MakeMySounds is a free collection of 17 audio tools that runs in your browser. It exists because the existing free audio sites all share the same flaw: you upload your file to a server you don’t control, wait for a queue, then download the result. For a podcast intro you’re fine with sharing publicly that’s acceptable. For a rough mix of an unreleased track, an interview recording with a source, or anything you wouldn’t casually email to a stranger, it isn’t.

Most of the tools here run entirely in your browser using the Web Audio API. The file is decoded, processed, and re-encoded inside the tab — nothing crosses a network. The tools that genuinely can’t run in the browser (format conversion to FLAC/M4A/Opus, ffmpeg-based loudness measurement, video demuxing) are clearly labeled as server-side, and we delete the file the moment processing finishes.

What ships in your browser vs. on our server

The split isn’t arbitrary. The browser’s decodeAudioData handles MP3, WAV, AAC, and OGG reliably across Chrome, Firefox, Safari, and Edge. It struggles or outright fails on FLAC (until recent Safari), Opus in OGG containers, M4A with unusual codecs, and anything wrapped in a video container. Anywhere the browser handles the codec, the tool runs locally. Anywhere it doesn’t, the tool calls out to ffmpeg on our server.

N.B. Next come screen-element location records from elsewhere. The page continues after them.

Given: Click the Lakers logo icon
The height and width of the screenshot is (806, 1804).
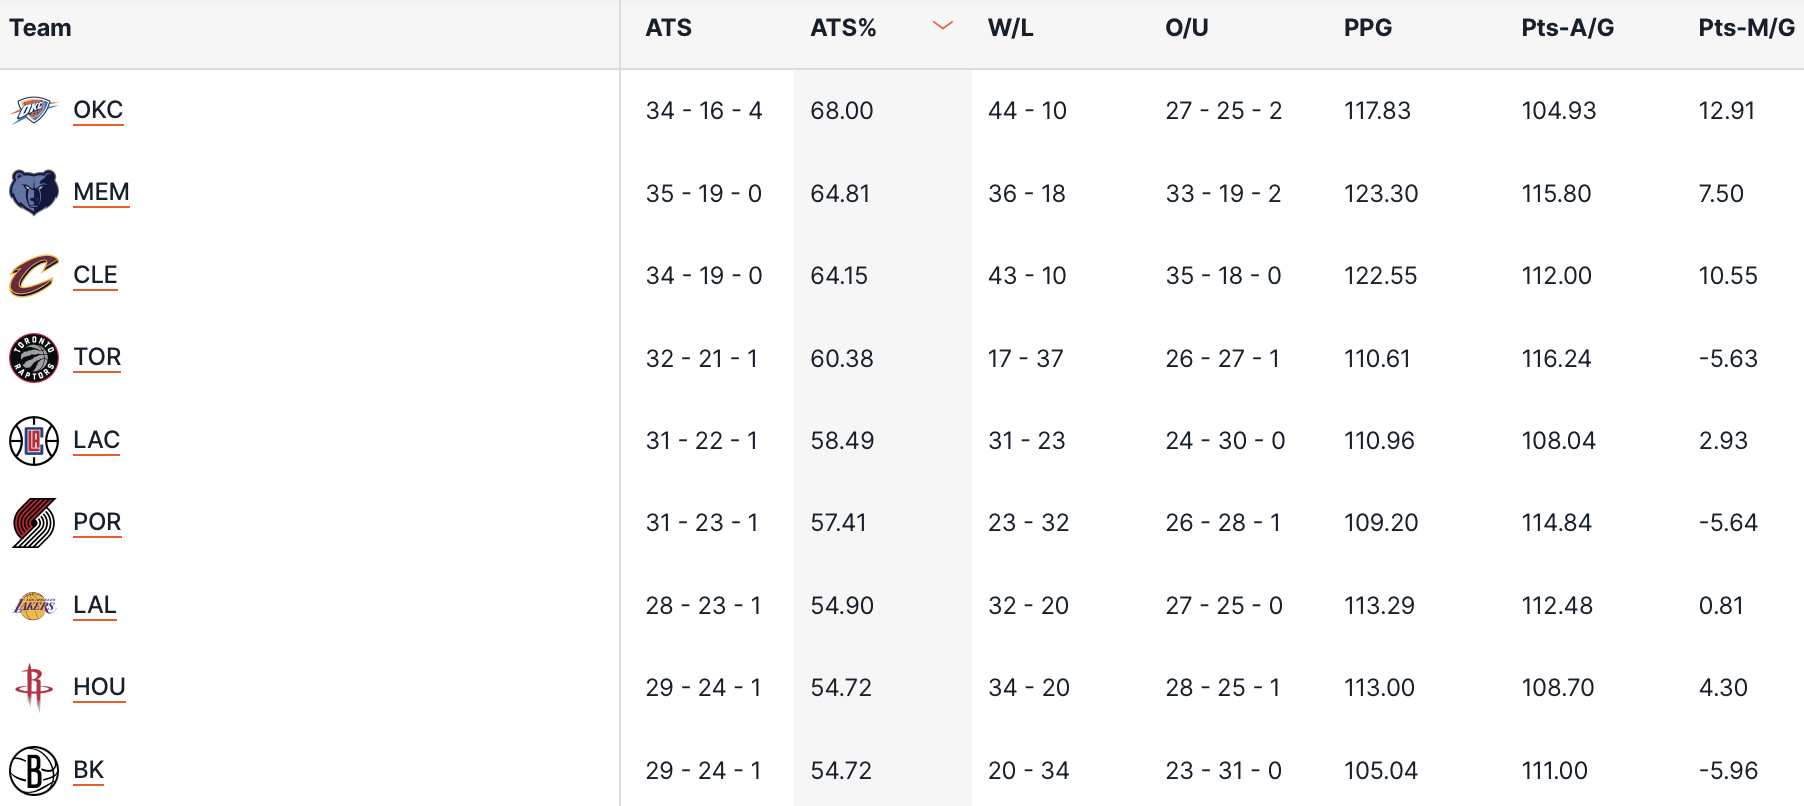Looking at the screenshot, I should [x=33, y=605].
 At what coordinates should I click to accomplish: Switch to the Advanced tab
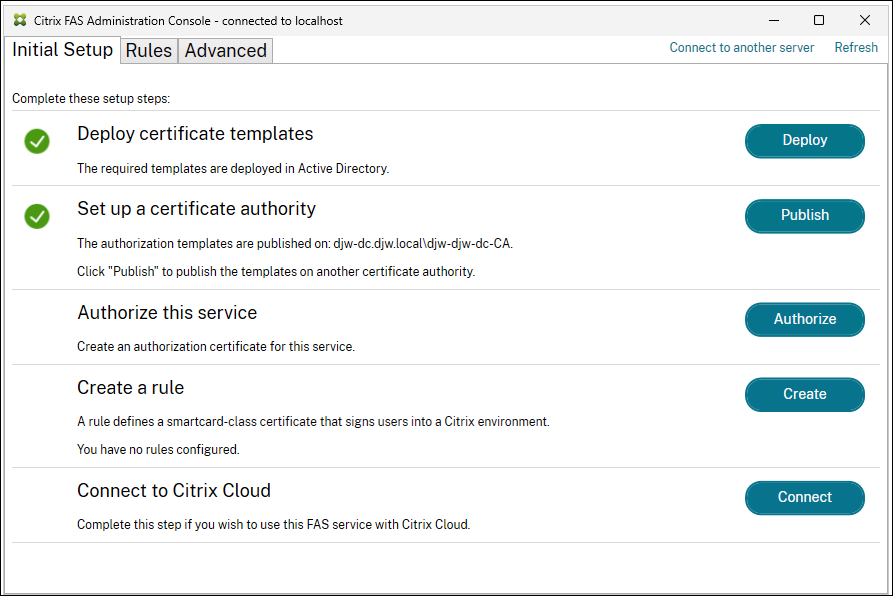(224, 50)
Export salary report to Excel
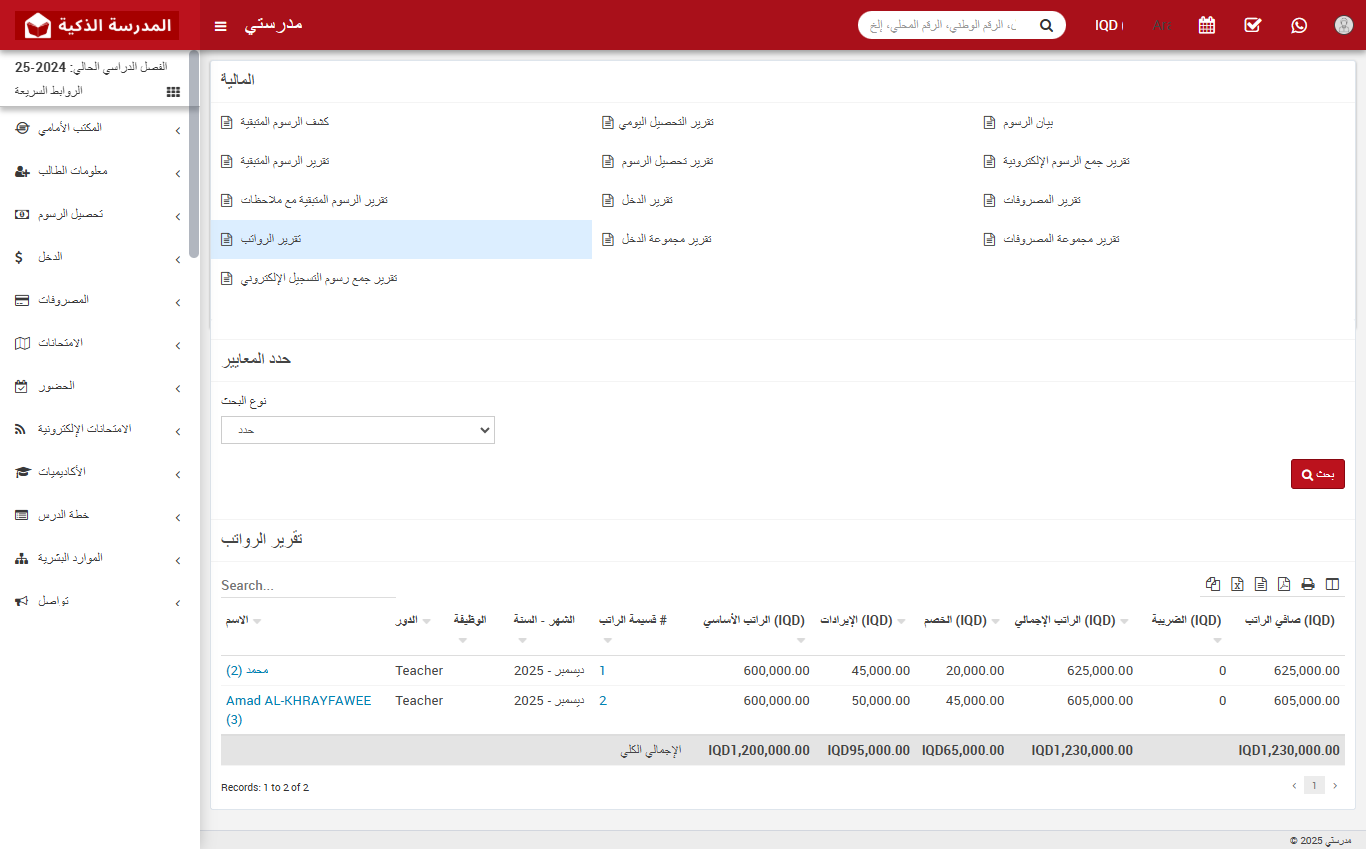Viewport: 1366px width, 850px height. [1237, 584]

Eleven tools run entirely in your browser: cut and trim, merge, fade in/out, peak/RMS normalize, change speed and pitch, reverse, remove silence, record from your mic, edit ID3 tags, detect BPM, and the waveform viewer. These accept MP3 and WAV files up to 100 MB. The cap exists because raw PCM in memory is roughly ten times the size of an MP3 — a five-minute stereo track decodes to about 100 MB of Float32 samples.

Six tools run on our server: bitrate compression, format conversion (MP3/WAV/FLAC/OGG/AAC/M4A/Opus), video-to-audio extraction, EBU R128 LUFS normalization, server-side trimming(for files the browser can’t decode), and bulk MP3 conversion. Each of these pages shows an upload notice before you submit.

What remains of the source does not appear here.